An Essay on Kathy Acker & McKenzie Wark's I'm Very Into You
An essay about Kathy Acker and McKenzie Wark's correspondence is up at Full Stop. Just out, I'm Very Into You (Semiotext(e) 2015) tracks a "heated e-mail correspondence" between the two writers after they met on a trip to Australia in 1995. Hestia Peppe writes: "The first fragile emails are sent from the depth of “compound hangovers” and in Acker’s case, jetlag. From what follows emerges an ever-surprising epistolary interrogation of the possibility and recognition of the “radical difference” between one and other." More:
This work is not the outcome of a single will or intention but rather a discursive spiral, borne out of desire and loneliness. Reading it I encounter the products of collision and caress. I bask in the crossfire. Reluctant to 'identify' themselves by any means or terms, categories such as you and I, top and bottom, sub and Dom, man and woman, student and teacher, straight and queer are played with, turned inside out, discarded in the hope of achieving some kind of mutual recognition in the cracks between. Acker and Wark read each other, sometimes as if their lives depend on it and indeed, much of what common ground they have seems predicated upon a mutual passion for the practices of reading and the new ways of doing so afforded them by email. They crush on the medium as much as the message.

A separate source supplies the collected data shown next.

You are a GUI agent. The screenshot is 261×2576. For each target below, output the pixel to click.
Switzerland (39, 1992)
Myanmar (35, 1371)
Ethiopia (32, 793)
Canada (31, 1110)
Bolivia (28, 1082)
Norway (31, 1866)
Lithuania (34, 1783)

This little book might seem, from the outside, almost absurd in its arbitrariness, in the tininess of the time and space it describes and in the intimacy of what is bound within it. There’s a shamelessness here, a glorious exposure of the fragile email-space of a so clearly personal politics. The book must be read, not simply as the sum of its contents but also as a gesture, a choice. This is an offering but also a calculated spectacle; its publication is a framing that allows an opening up of a very specific kind. Whose gesture it is, ultimately, is obscured and presumably strategically so. Safe to say though, that everyone involved knows their Situationism.
The book is published by Semiotext(e) and begins with a foreword by Acker’s executor, and the book’s editor, Matias Viegener in which his own thinking behind the decision to publish is laid out plainly enough, though whose idea it was in the first place is not revealed. McKenzie Wark’s 'agreement' to the publication is made clear. Copyright is assigned to both Wark and The Kathy Acker Literary trust. Of how Acker would have felt about it, Viegener writes:
I’m sure Acker would never have agreed to [the emails’] publication were she alive but she is dead. What is it exactly that an executor does, other than answer queries and sign contracts? Perhaps we will know her differently now, and him as well. A dead writer can only exist in words and I publish these letters less in the spirit of total revelation than total text: everything in Acker’s life was text including her death.